Ma tutto questo serve a poco, ed il popolo lo sa, per questo le piazze sono sempre più gremite di cittadini stanchi e arrabbiati, delusi e detronizzati del loro potere, essere cittadini di classe A.
Poco importa che il resto del mondo rida e ci derida, e non si limiti più al semplice sorriso – nella possibile forma del peccato giovanile di una senilità sempre più presente di questa classe dirigente – per quel partito della gnocca sempre in prima pagina sia nella cronaca che nella vita quotidiana del parlamento e/o dei bar – accomunati sempre più nella forma e nella triste sostanza – , ben avviata in questi ultimi anni alla sua dispotica imperialità che non pare vicina alla sua fine, perché in un aspetto le parole del capo del governo colgono il segno e non risultano parole al vento, il governo, questo governo, durerà perché dall’altra parte, l’opposizione, sarà ferma al sul credo partitico-politico, primarie primarie e ancora primarie.

Intanto il popolo, quello vero, quello al quale se dici che domani piove la notte si prepara l’abito da pioggia, continua nella sua insana corsa verso una vita degna, e non più degna, perché costoro, quelli che pagano le tasse, quelli che vivono con ottocento mille euro al mese, ogni giorno si affacciano alla vita con la speranza che qualcosa cambi, e che cambi per davvero… perché loro non vogliono arrivare, forse non ci sanno arrivare, alla scelta fatta dai paesi del nord africa, né tanto meno vogliono fare la fine della Grecia; no, quel popolo, questo popolo, il suo popolo l’Italia lo deve recuperare, mettendo da parte parole insignificanti ed inutili.

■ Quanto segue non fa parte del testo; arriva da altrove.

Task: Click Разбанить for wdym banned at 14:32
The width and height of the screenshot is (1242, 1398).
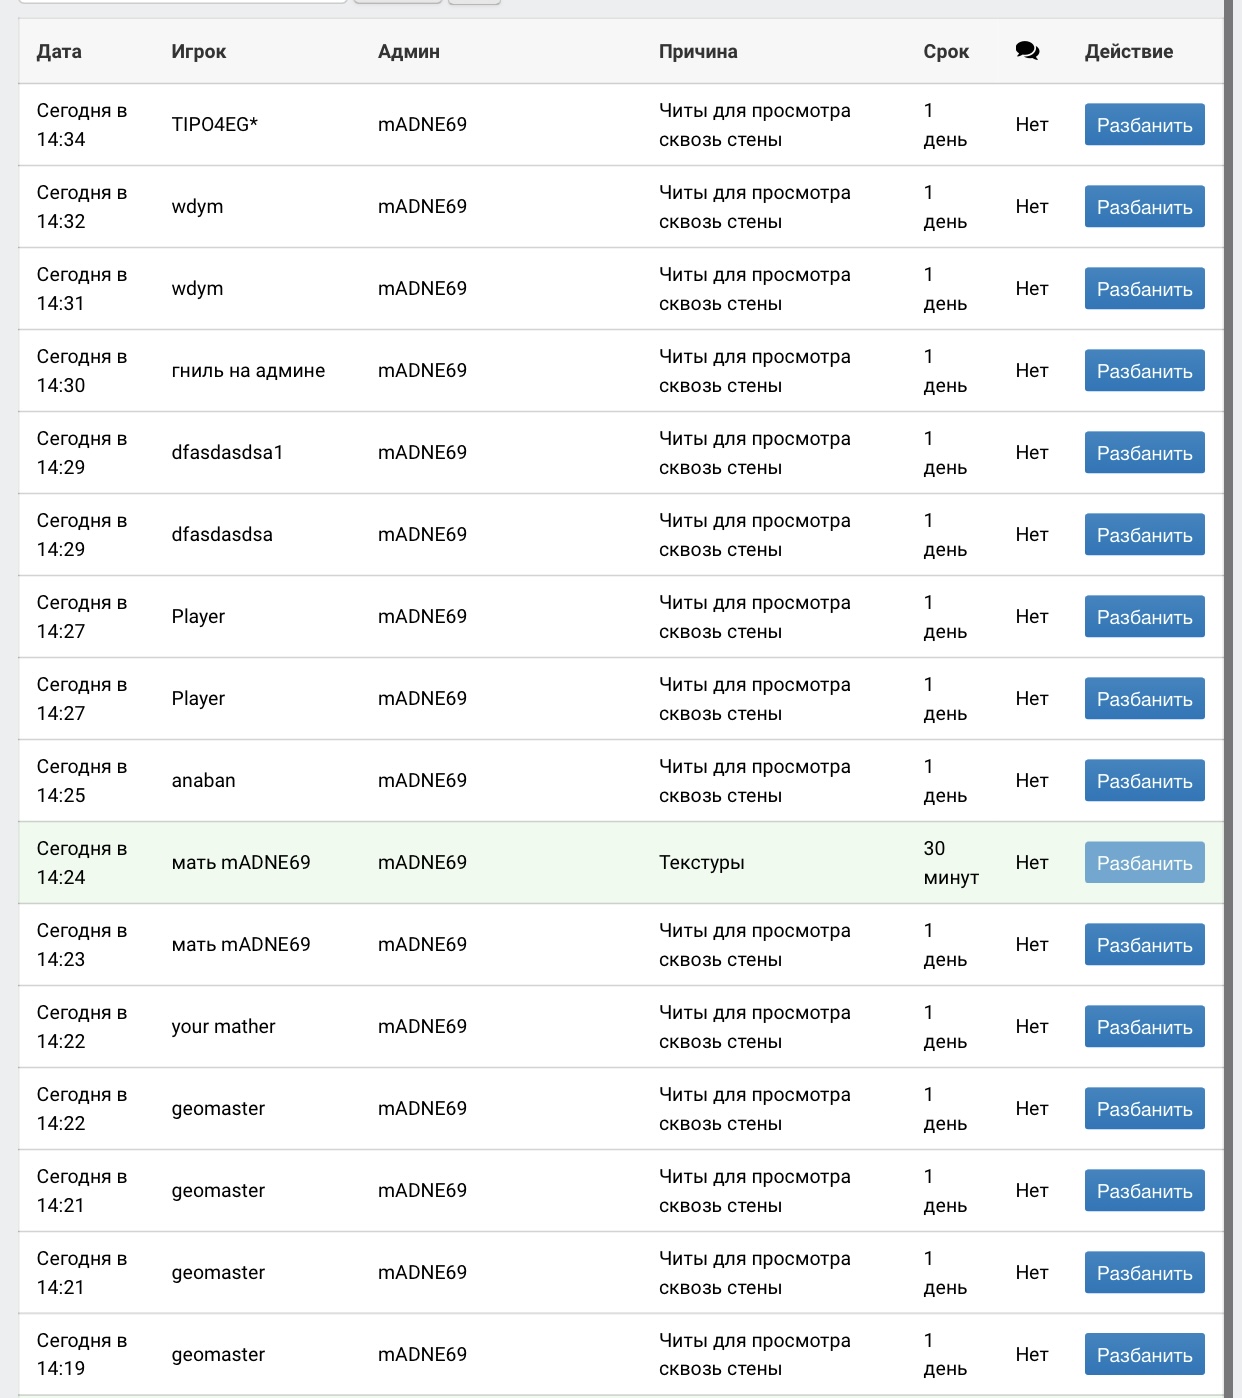Action: [x=1144, y=207]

Il valore di una parola non sta nella sua forma, ma nell’effetto che questa produce in chi l’ascolta, creando illusioni, idee, pensieri, creando uno status che fa di quelle parole il senso intimo del suo credo, una sorta di DNA che si interpone fra l’assoluta coscienza individuale e l’altrettanto assoluta coscienza sociale, in un amalgama saturo di libertà; quella libertà come valore unico e insindacabile di ogni soggetto, cittadino, persona.
E questa non potrà essere semplice utopia da bar!

Da questa sinergia potrà ri-nascere la credenza del cittadino verso i suoi politici, oggi sempre più politicanti e business man dove l’abito è solo lo specchio per le allodole di tempi andati e desueti, fra le rovine di un impero, quello romano, che ha lasciato a noi, nuovi residenti, le macerie o le reliquie di fasti che queste maleodoranti parole sviliscono sempre più.
Il partito della gnocca forse sarà solo una provocazione mediatica di questo instabile governo, resta il fatto che “Senza t-shirt sono ancora meglio” pare davvero il credo primo di questo vetusto governante.
La soluzione, quale che sia, questo paese ancora non l’ha trovata. E Roma brucia.